First of all, the outer tie rod ends for a Dakota have different part numbers between the rear-wheel-drive and the 4wd, but they both look the same. One manufacturer lists the part as fitting either version which suggests the difference between them isn't too significant. In some places the left and right show different part numbers, but I don't remember ever having to specify which one I needed.

There's also two different steering systems used on the Dakota. One uses the rack and pinion steering gear and one uses the standard steering gear box. Both use similar-looking inner tie rod ends that are for the rack and pinion design. There is nothing close to this that was ever used on the full-size trucks.

The full-size trucks also used two totally different steering linkage systems. You have to specify if yours is a rear-wheel-drive or a 4wd. 99 percent of those sold were 4wd, and those have a very different steering linkage compared to the rear-wheel-drive version. All of the outer tie rod ends are totally different than anything on the Dakotas. As I recall, one outer tie rod end has reverse threads and one has normal threads.
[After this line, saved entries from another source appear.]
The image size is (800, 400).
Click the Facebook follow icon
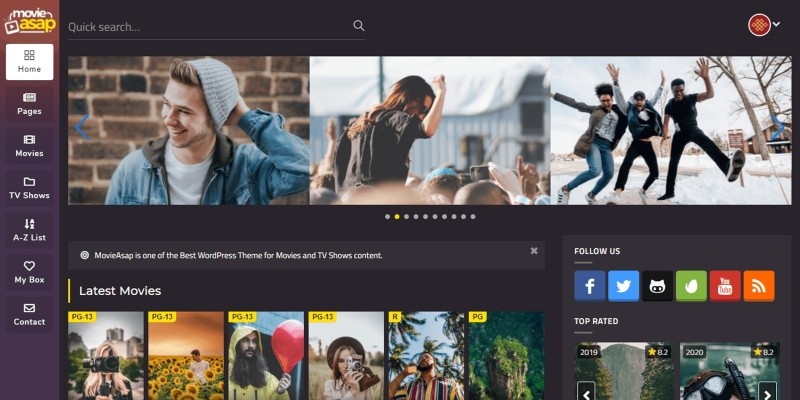pos(590,286)
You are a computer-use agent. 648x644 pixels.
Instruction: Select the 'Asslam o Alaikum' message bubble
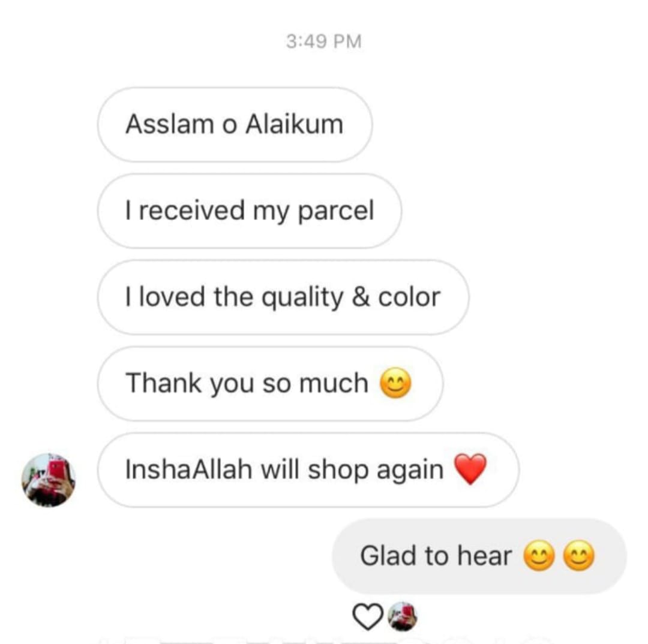(x=235, y=124)
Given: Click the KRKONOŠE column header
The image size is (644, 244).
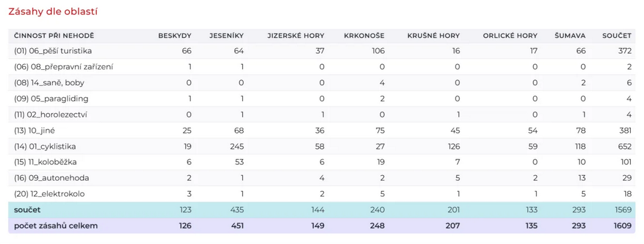Looking at the screenshot, I should click(x=364, y=36).
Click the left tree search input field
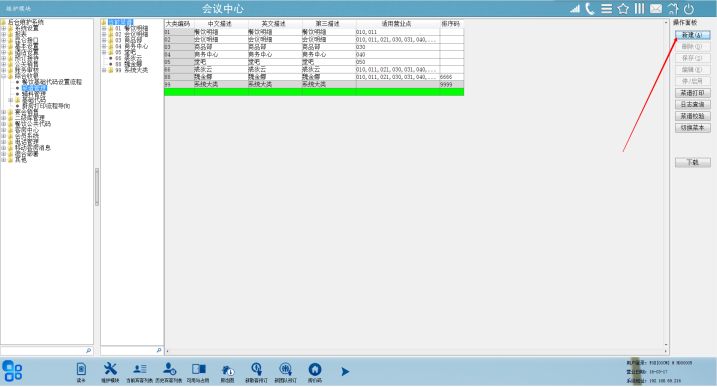This screenshot has height=387, width=717. pyautogui.click(x=43, y=350)
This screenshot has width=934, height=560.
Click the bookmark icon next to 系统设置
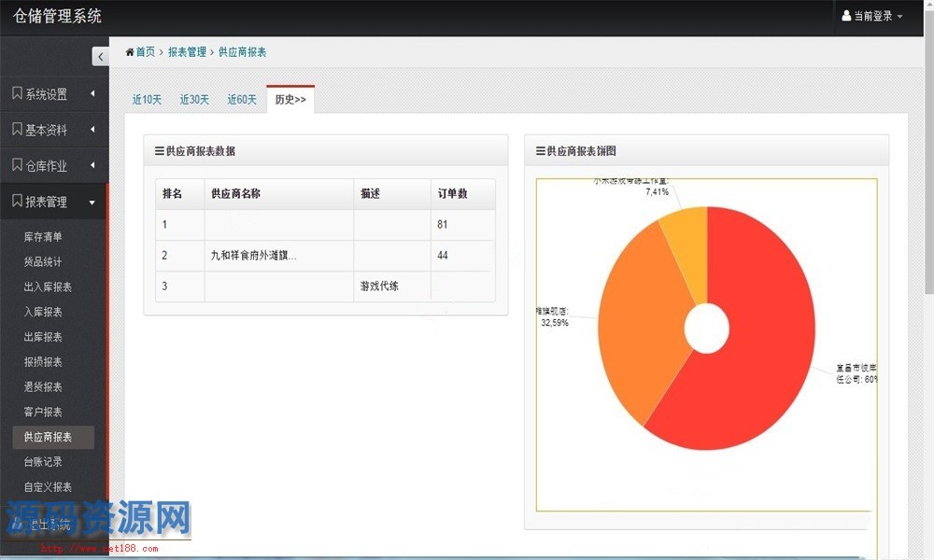coord(17,93)
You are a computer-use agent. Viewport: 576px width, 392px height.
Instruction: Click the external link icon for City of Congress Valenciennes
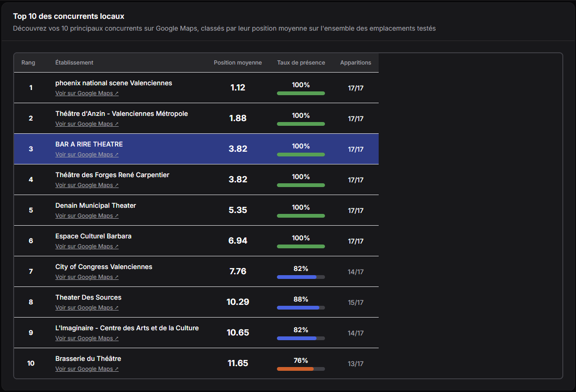pos(116,277)
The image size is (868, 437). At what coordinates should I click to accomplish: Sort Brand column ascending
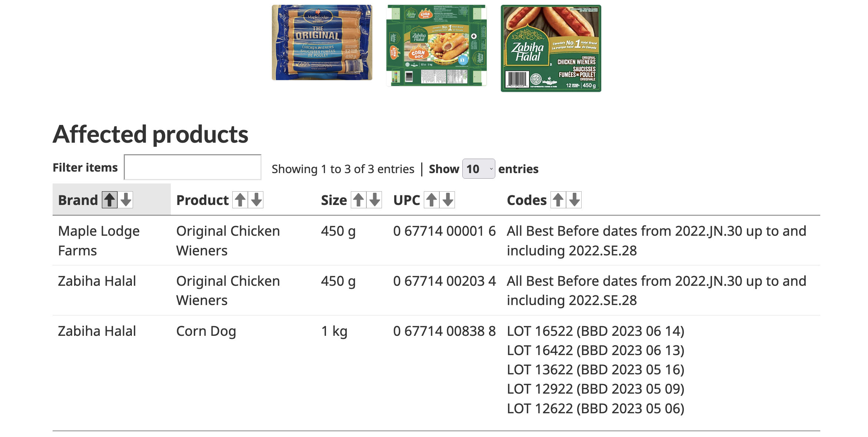tap(110, 200)
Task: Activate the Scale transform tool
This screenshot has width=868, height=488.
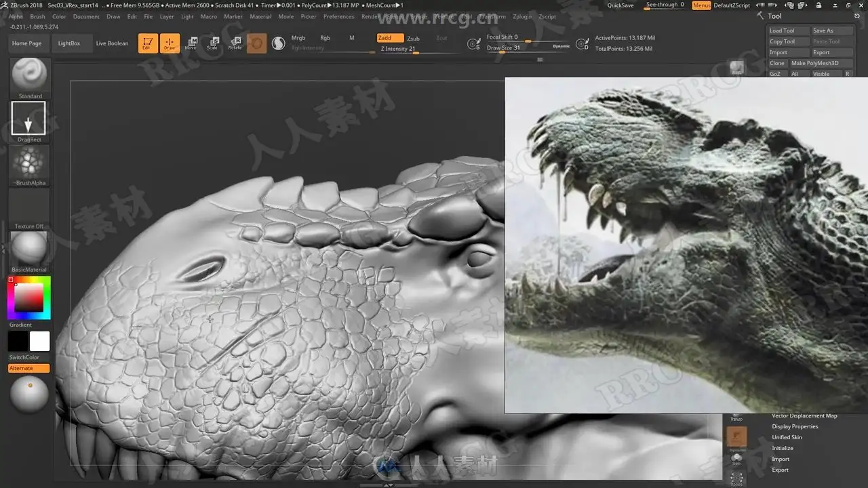Action: click(212, 43)
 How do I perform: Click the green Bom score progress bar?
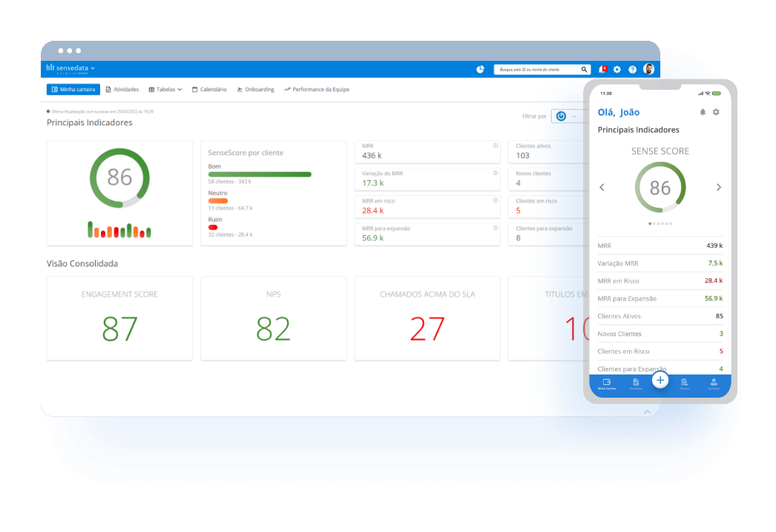(260, 173)
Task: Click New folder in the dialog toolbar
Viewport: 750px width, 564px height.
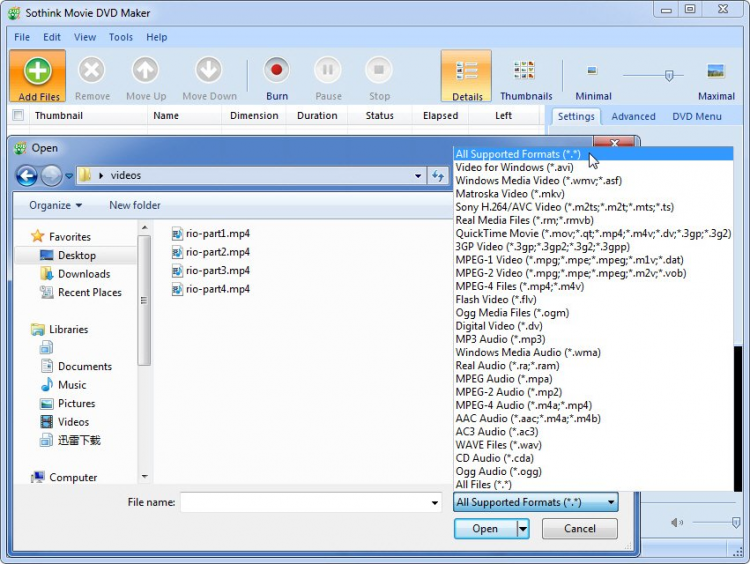Action: click(x=134, y=205)
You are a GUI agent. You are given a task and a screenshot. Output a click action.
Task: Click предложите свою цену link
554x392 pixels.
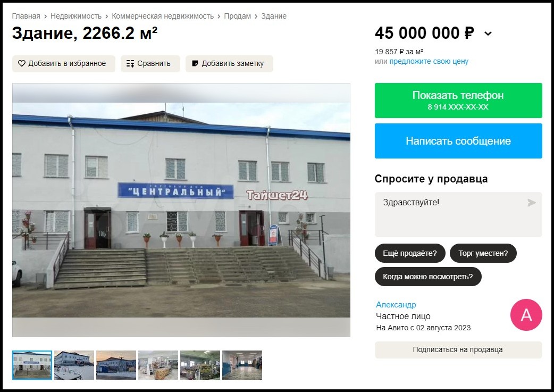pyautogui.click(x=429, y=62)
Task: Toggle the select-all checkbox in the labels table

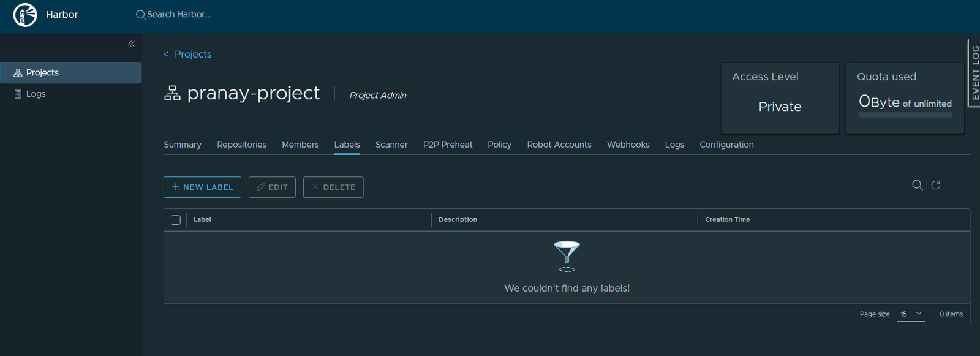Action: coord(176,220)
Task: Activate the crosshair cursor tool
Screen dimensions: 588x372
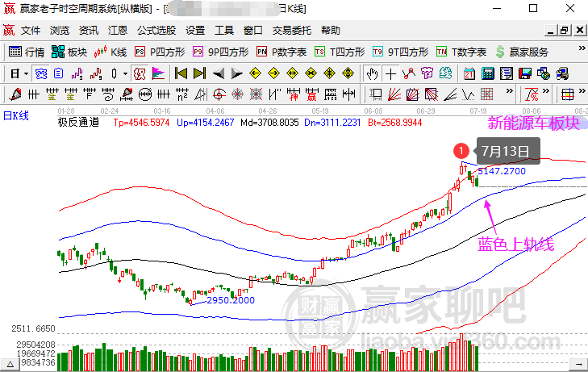Action: (x=390, y=73)
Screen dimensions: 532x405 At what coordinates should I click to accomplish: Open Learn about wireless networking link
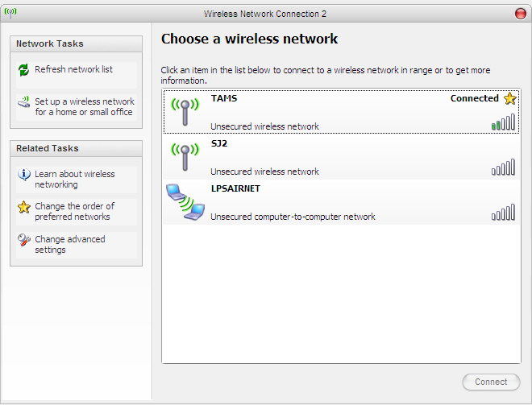coord(75,180)
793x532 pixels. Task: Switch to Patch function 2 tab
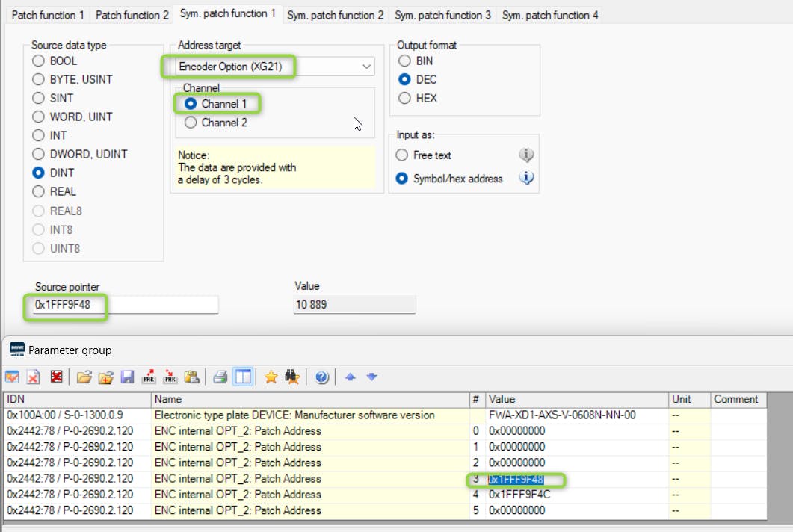132,15
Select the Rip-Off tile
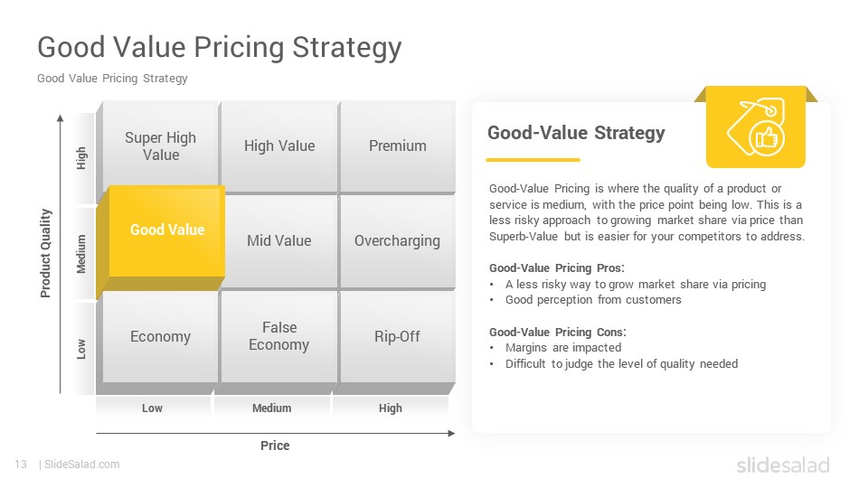This screenshot has height=488, width=868. [398, 336]
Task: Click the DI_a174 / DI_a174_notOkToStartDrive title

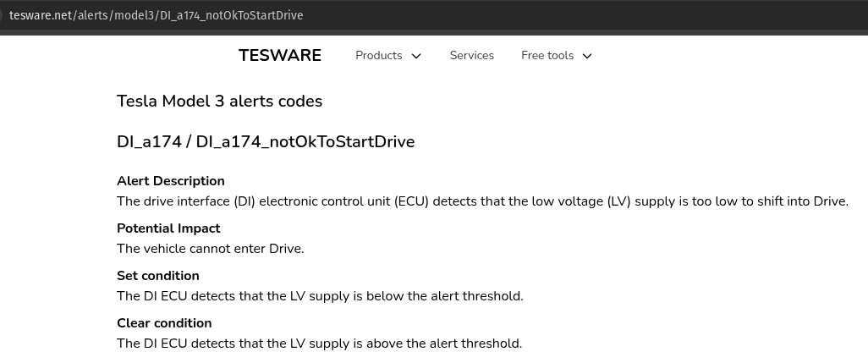Action: pyautogui.click(x=266, y=142)
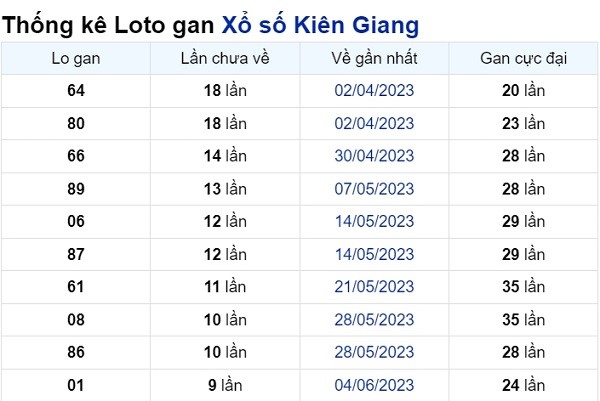Screen dimensions: 600x401
Task: Select the Gan cực đại column header
Action: pyautogui.click(x=523, y=59)
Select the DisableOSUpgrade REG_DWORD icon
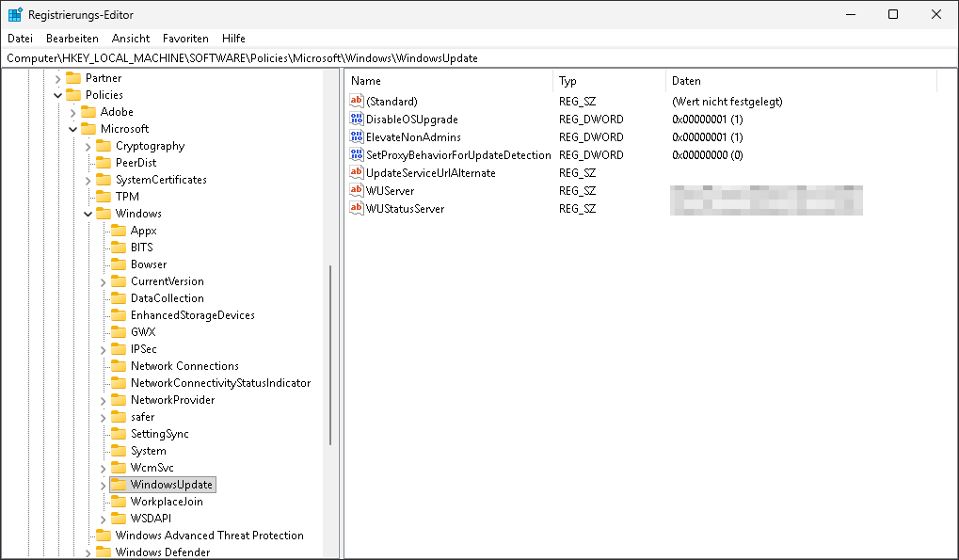Image resolution: width=959 pixels, height=560 pixels. coord(355,119)
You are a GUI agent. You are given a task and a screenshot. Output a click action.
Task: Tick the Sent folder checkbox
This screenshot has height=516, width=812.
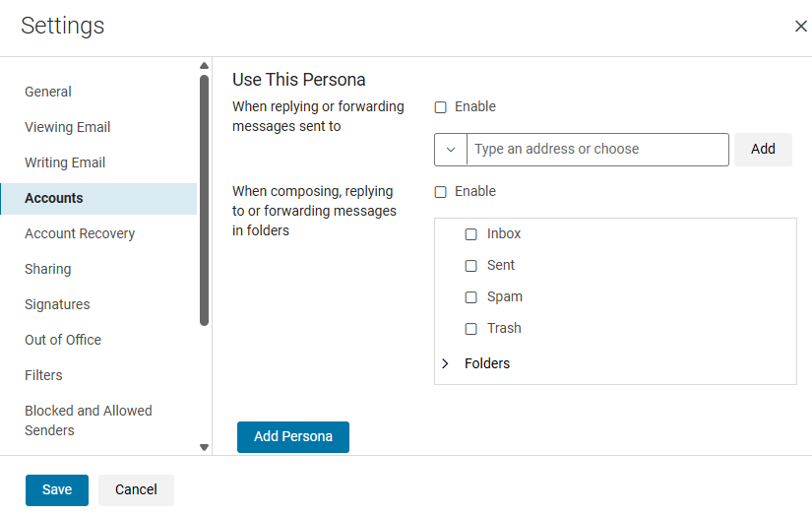(470, 266)
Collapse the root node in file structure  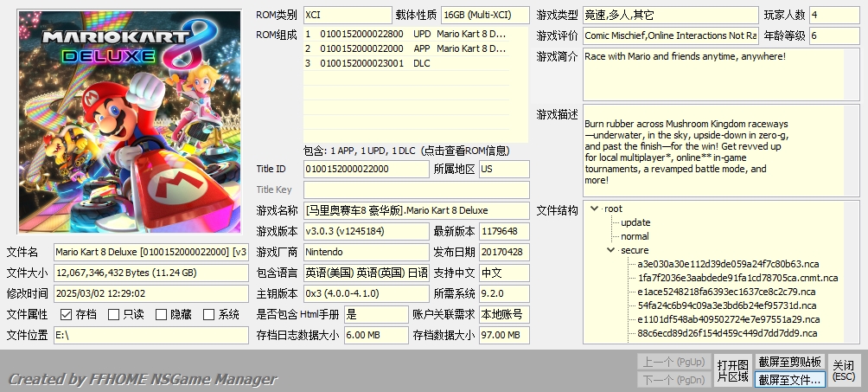594,209
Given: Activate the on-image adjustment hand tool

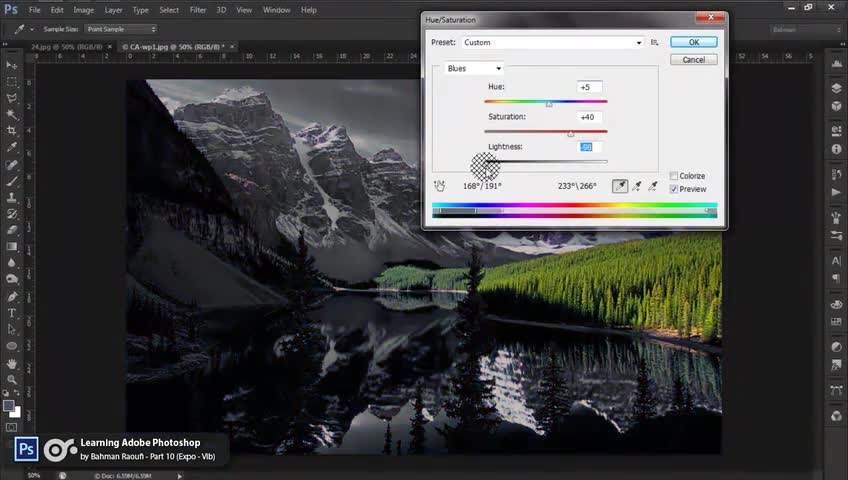Looking at the screenshot, I should pos(439,186).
The only thing that might be close is the outer tie rod ends for the rear-wheel-drive version, but those have different part numbers too. The other problem you're going to have is how do you expect to remove a tie rod end to reuse it? The stud fits tightly with a tapered fit that is wedged in. If you use a pickle fork to force it apart, you're going to damage the rubber boot. If you pound on the stud, you'll smash the end and the nut won't go on. You'll make way more grief than it's worth. A new correct tie rod is going to cost around 25 - 30 bucks. The only way you'd want to install a used one that's half worn out already is if this was a really old truck and parts were no longer available. Once the part is replaced, the truck will have to be aligned. If the used tie rod end wears out in 10,000 miles, you'll be doing the job again and paying for another alignment, so there went the savings.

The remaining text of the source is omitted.